#### TRECHO DO DOCUMENTO
================================

Com o mercado aquecido pela febre e pela polêmica que gira em torno dela, é grande a oferta de bonecos e de serviços que envolvem o mundo reborn.

O que há por trás dessa febre?

Bebê reborn não é novidade no mercado. Eles se popularizaram mundialmente nos anos 1990, a partir de sua criação nos Estados Unidos .

Desde então, eles são comercializados no mundo todo e muitos colecionadores começaram a se mostrar nas redes sociais, principalmente na época da pandemia de Covid-19 .

Mas foi, recentemente, no Brasil que eles ganharam muito destaque nas redes sociais e na mídia em geral, com influenciadoras postando suas rotinas de cuidados com o boneco, como trocar fraldas e colocar para dormir.

A partir daí, apareceram colecionadoras reivindicando atendimento médico para seus “bebês”, pediatras comunicando que não atendem bebê reborn e uma série de outras situações que gerou polêmica e debates.

No Rio de Janeiro , a Câmara Municipal aprovou, em 8 de maio, o projeto de lei que institui o “Dia da Cegonha Reborn" .

Outro caso que ganhou notoriedade envolve um casal que, após o fim do relacionamento, passou a disputar a “guarda” de uma boneca reborn.

Para especialistas em comportamento humano, a febre dos bebês reborn como um fenômeno social complexo pode ter significados simbólicos saudáveis, mas que exige atenção quando ultrapassa os limites da fantasia e passa a comprometer a saúde mental e a funcionalidade da pessoa.

Estabelecer limites e considerar riscos

Em entrevista ao Portal iG , a psicóloga Angelita Traldi, coordenadora do curso de Psicologia da Faculdade Anhanguera, afirma que a rotina com os bebês reborn pode ser uma brincadeira saudável para algumas pessoas, especialmente aquelas que o fazem como uma forma de expressão criativa ou terapêutica.

A psicóloga Angelita Traldi, coordenadora do curso de Psicologia da Faculdade Anhanguera
Foto: Reprodução
A psicóloga Angelita Traldi, coordenadora do curso de Psicologia da Faculdade Anhanguera


“Mas, como qualquer atividade, é importante estabelecer limites e considerar os possíveis riscos. A brincadeira pode passar do aceitável quando interfere com as relações reais. Se a pessoa começa a priorizar o relacionamento com o boneco sobre as relações com pessoas reais, pode ser um sinal de que a brincadeira está passando do aceitável”.

Angelita Traldi aponta como ponto problemático da brincadeira com o bebê reborn quando ela afeta a saúde mental e social.

“Se a pessoa começa a experimentar sintomas de ansiedade, depressão ou outros problemas de saúde mental relacionados à brincadeira, é importante buscar ajuda”.

================================

#### MATERIAL DE ESTUDO

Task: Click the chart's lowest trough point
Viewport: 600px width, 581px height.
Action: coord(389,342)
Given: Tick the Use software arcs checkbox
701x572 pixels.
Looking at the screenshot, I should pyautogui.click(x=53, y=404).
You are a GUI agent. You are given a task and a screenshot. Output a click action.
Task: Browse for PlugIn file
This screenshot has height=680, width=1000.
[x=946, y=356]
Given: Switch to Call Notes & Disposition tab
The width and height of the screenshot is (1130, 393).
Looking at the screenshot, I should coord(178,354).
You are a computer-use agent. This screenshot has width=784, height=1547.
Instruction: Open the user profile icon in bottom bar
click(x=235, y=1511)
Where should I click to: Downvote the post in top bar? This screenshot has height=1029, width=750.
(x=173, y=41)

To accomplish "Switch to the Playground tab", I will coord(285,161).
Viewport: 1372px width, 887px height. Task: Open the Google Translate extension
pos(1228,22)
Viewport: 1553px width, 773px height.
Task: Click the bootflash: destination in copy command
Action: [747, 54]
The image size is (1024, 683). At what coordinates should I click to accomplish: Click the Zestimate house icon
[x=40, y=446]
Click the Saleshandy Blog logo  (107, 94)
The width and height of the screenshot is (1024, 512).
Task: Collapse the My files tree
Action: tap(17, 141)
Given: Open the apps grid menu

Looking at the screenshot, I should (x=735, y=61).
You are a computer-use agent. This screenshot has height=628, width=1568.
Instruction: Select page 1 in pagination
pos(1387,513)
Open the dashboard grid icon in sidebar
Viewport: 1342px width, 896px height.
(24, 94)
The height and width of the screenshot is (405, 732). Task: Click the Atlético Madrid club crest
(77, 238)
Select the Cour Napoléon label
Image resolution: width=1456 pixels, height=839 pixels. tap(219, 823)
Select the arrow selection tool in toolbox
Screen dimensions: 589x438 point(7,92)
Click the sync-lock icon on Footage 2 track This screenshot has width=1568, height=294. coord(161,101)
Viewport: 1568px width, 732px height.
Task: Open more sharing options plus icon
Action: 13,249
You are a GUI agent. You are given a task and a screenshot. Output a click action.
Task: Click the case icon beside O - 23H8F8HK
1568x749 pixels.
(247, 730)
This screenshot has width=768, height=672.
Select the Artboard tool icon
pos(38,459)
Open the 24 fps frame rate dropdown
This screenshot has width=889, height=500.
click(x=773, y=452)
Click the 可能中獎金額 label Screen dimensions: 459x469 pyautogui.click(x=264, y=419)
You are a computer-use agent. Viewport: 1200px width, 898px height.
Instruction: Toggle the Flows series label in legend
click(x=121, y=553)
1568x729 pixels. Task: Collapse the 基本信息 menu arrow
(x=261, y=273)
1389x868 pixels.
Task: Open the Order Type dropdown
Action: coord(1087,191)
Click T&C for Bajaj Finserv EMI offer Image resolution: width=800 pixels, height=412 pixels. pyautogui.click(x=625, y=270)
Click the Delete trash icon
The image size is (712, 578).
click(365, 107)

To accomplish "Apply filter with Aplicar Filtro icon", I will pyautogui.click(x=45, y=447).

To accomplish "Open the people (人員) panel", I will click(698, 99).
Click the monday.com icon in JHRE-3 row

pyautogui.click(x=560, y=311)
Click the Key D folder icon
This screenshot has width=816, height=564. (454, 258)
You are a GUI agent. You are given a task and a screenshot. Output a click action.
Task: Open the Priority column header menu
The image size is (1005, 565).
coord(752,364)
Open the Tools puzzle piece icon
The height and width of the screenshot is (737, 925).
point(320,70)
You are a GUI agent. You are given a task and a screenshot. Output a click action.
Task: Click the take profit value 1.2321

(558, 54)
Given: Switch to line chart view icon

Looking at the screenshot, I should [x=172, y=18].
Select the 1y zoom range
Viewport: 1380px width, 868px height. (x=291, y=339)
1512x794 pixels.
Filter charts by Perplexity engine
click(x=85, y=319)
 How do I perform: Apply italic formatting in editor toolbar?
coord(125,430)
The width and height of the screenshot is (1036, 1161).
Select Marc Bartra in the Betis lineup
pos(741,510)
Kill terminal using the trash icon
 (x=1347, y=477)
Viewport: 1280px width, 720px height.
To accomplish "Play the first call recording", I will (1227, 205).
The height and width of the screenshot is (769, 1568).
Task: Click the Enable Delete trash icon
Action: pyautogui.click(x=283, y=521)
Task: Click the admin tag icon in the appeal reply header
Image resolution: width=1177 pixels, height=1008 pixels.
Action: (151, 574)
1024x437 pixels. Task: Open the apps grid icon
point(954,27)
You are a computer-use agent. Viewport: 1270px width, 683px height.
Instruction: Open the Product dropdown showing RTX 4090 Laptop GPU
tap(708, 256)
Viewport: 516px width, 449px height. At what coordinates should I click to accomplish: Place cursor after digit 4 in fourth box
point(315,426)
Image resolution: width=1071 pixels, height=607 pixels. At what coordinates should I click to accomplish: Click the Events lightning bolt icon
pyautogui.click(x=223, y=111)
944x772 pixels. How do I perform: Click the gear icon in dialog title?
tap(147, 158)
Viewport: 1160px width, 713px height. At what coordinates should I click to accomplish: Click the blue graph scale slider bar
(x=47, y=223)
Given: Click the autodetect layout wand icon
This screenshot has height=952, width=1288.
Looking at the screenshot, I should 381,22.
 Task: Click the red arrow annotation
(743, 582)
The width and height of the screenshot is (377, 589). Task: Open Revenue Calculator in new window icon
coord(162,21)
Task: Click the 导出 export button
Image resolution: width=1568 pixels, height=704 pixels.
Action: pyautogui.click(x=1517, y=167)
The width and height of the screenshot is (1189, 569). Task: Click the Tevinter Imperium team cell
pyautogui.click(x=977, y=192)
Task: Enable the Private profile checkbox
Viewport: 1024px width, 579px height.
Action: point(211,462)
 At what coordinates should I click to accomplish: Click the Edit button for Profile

================================

#### PROBLEMAS E TAREFAS
(1) Responda, com base no texto sobre os bebês reborn:
(a) Em que década os bebês reborn se popularizaram mundialmente?
(b) Que projeto de lei a Câmara Municipal do Rio de Janeiro aprovou em 8 de maio?
(c) Que cargo Angelita Traldi ocupa na Faculdade Anhanguera?
(2) Dê continuidade ao texto sobre os bebês reborn a partir da última frase apresentada.
As entradas acima são um material à parte, independente do texto sobre os bebês reborn.

#### RESPOSTAS POR TAREFA
(1)
(a) Nos anos 1990.
(b) O projeto que institui o "Dia da Cegonha Reborn".
(c) Coordenadora do curso de Psicologia.

(2)
Ainda segundo a psicóloga, outro sinal de alerta que denota a necessidade de a pessoa receber ajuda de um especialista é quando há perda de contato com a realidade.

“A pessoa começa a acreditar que o boneco é real ou a tratá-lo como se fosse uma pessoa real de forma excessiva. E também se a pessoa começa a priorizar o relacionamento com o boneco sobre as relações com pessoas reais, isso pode ser um sinal de que a brincadeira está passando do aceitável”.

Uso terapêutico

Para muitos colecionadores, essas bonecas são itens de valor emocional , representando uma conexão especial com a infância ou com a ideia de maternidade.


Mas algumas pessoas utilizam as bonecas reborn como parte de terapias para lidar com a perda ou a solidão.

A psicóloga Angelita Traldi destaca o uso positivo do bebê reborn como ferramenta terapêutica .

“A terapia com bebês reborn pode ser aplicada em vários contextos, como, por exemplo, a terapia para lidar com o luto. Nesse caso, ele pode ajudar as mães que perderam um filho a lidar com o luto e a processar suas emoções”.

Um trabalho apresentado no 10º Congresso Internacional de Envelhecimento Humano , em 2023, mostrou que a terapia com bonecos hiper-realistas pode auxiliar idosos com Alzheimer .

A pesquisa comprovou a contribuição desta terapia para a recuperação da capacidade emocional dos idosos submetidos à intervenção e manuseio das bonecas. Há desenvolvimento de afeição, socialização e sentimento de utilidade que resgatam a memória afetiva dos pacientes.

“Nesse caso, a terapia com o boneco reborn pode ser usada para estimular a memória e a emoção em pessoas com Alzheimer”.

Para além da utilização terapêutica, os especialistas concordam que a linha entre o significado lúdico e o transtorno psicológico é tênue e requer atenção.